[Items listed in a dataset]
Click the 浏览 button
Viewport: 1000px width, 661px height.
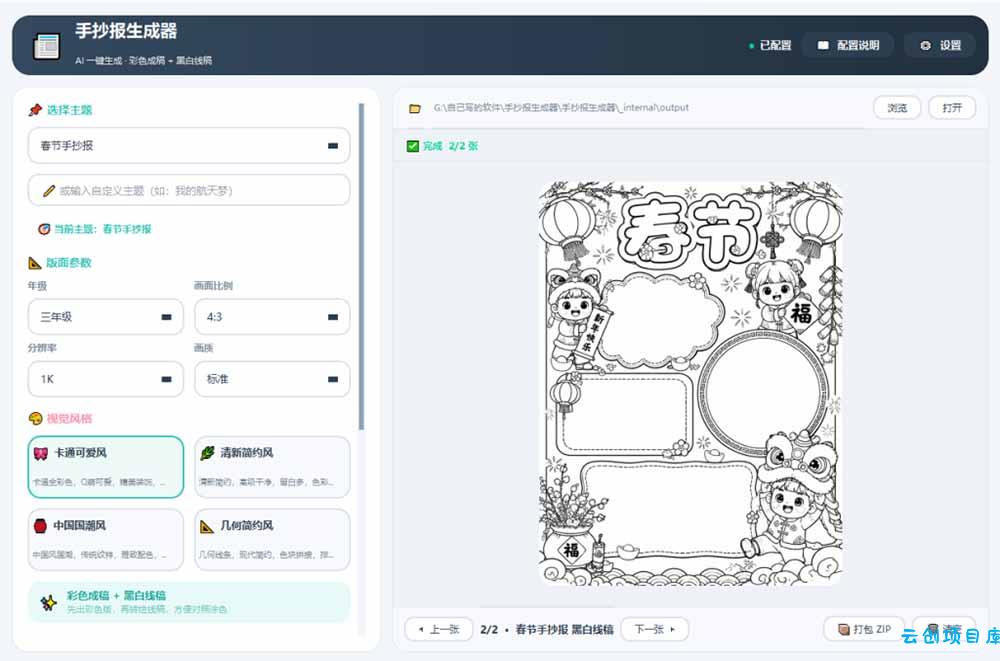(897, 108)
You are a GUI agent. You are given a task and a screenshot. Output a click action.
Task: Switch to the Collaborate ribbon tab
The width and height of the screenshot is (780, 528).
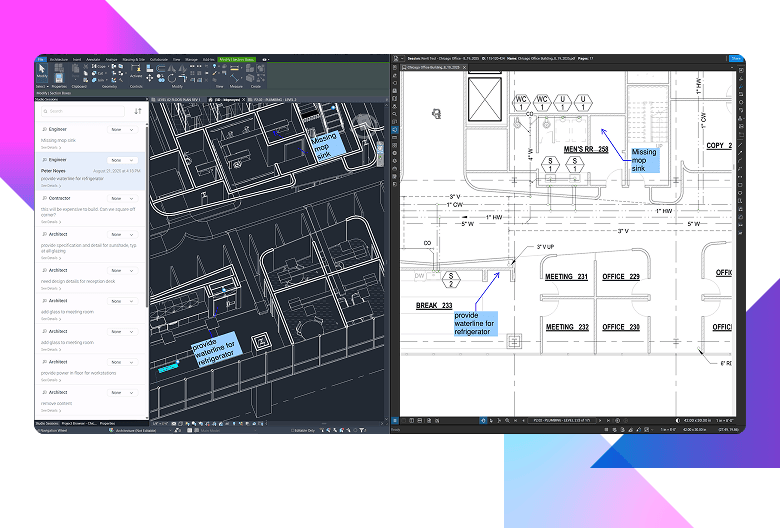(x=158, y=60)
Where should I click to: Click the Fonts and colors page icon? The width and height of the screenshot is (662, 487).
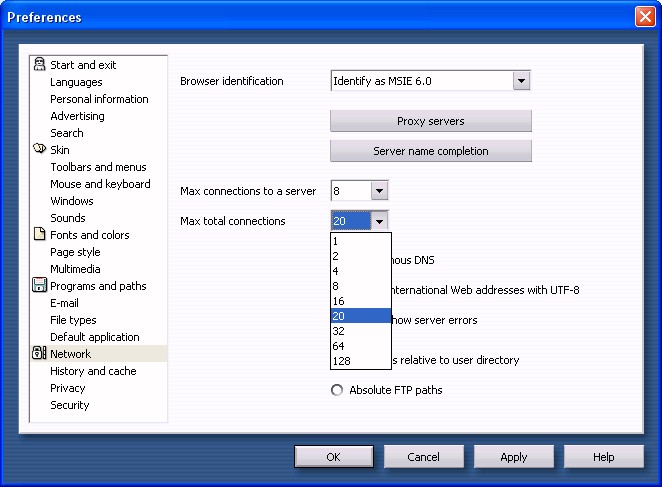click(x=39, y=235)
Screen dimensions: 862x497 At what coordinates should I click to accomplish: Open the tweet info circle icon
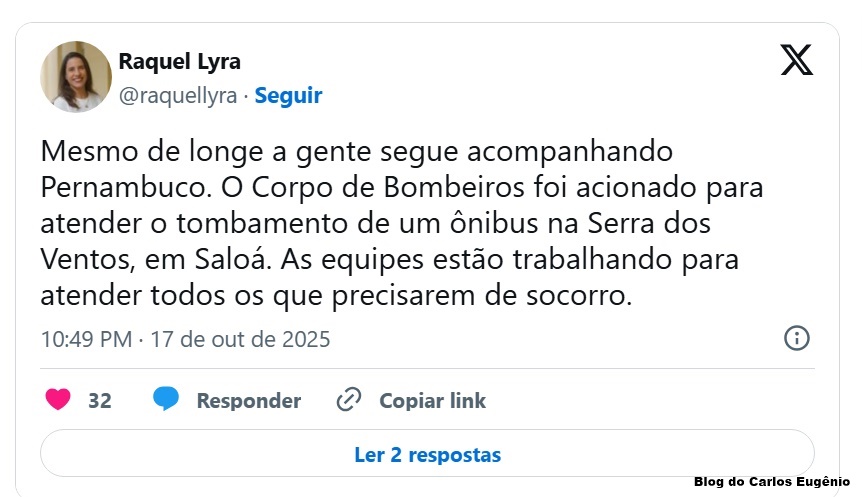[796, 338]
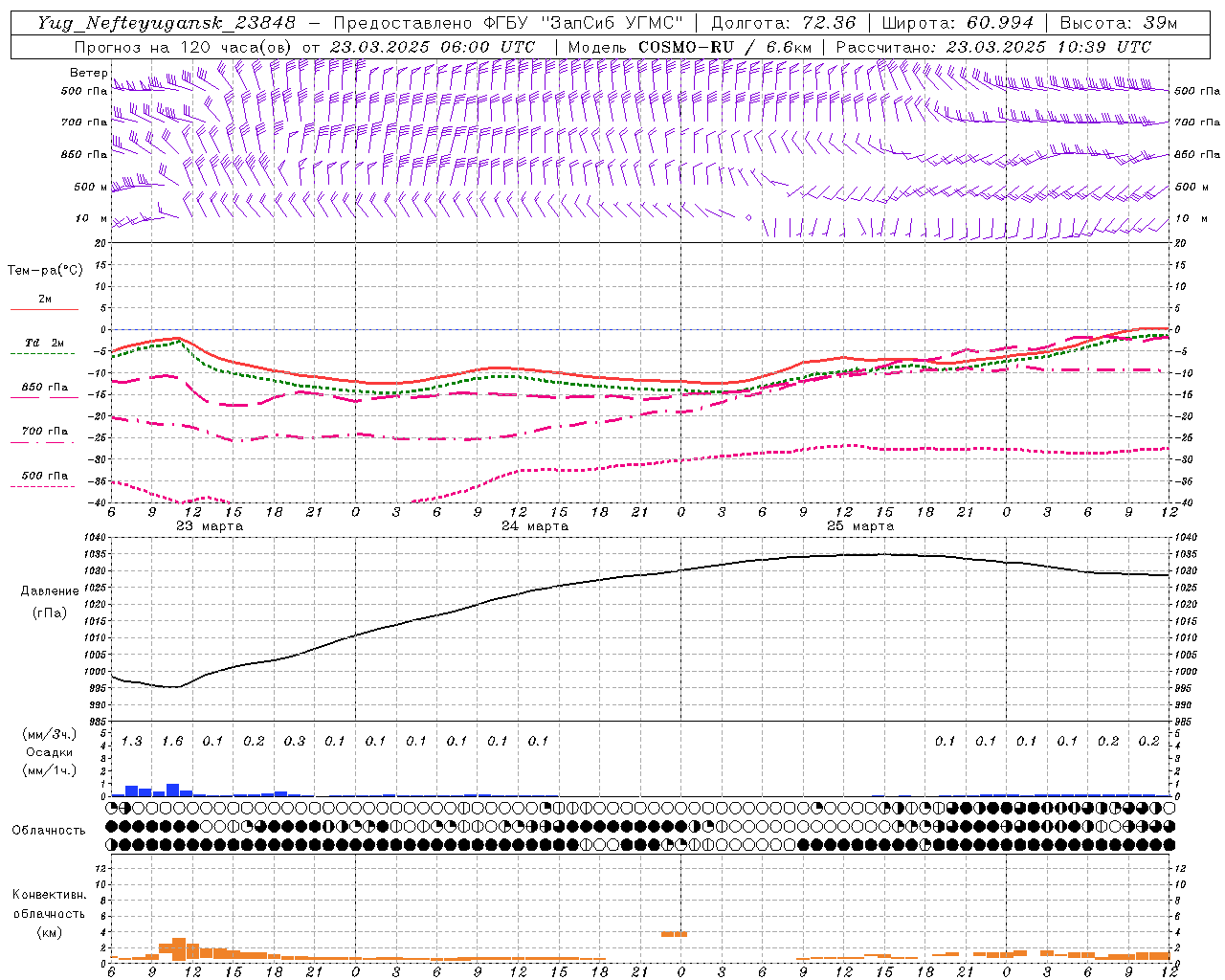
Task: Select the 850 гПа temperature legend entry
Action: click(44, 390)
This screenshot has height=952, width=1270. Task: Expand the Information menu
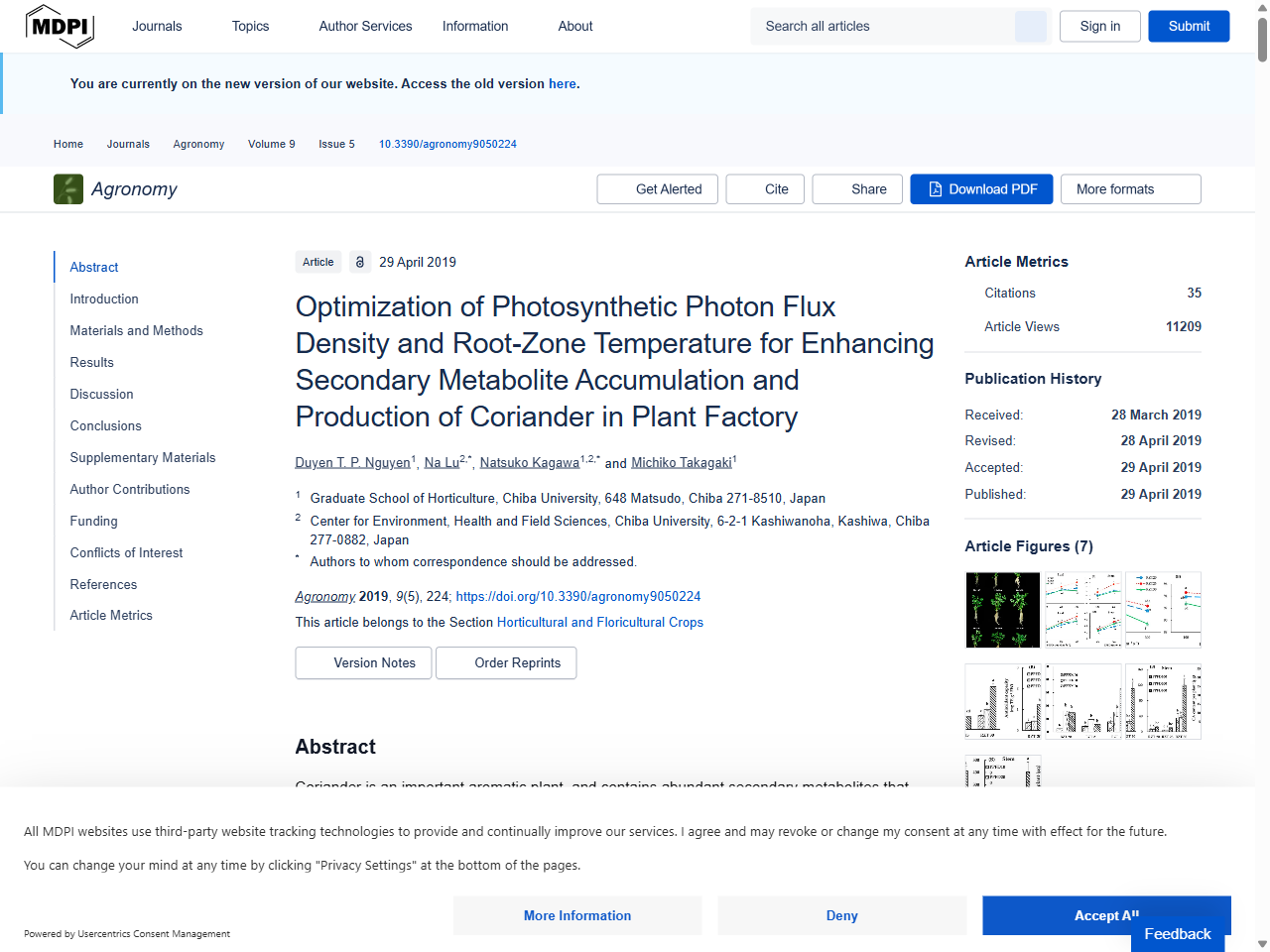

SHORT PROBLEM
Rewrite the records from the line with "Where should I" to the line with "click(x=39, y=235)", swapping "Fonts and colors" for "Themes and colors" and keeping everything else the same. Leave the pictures out of your answer.

OUTPUT
Where should I click to: Click the Themes and colors page icon? The width and height of the screenshot is (662, 487).
click(x=39, y=235)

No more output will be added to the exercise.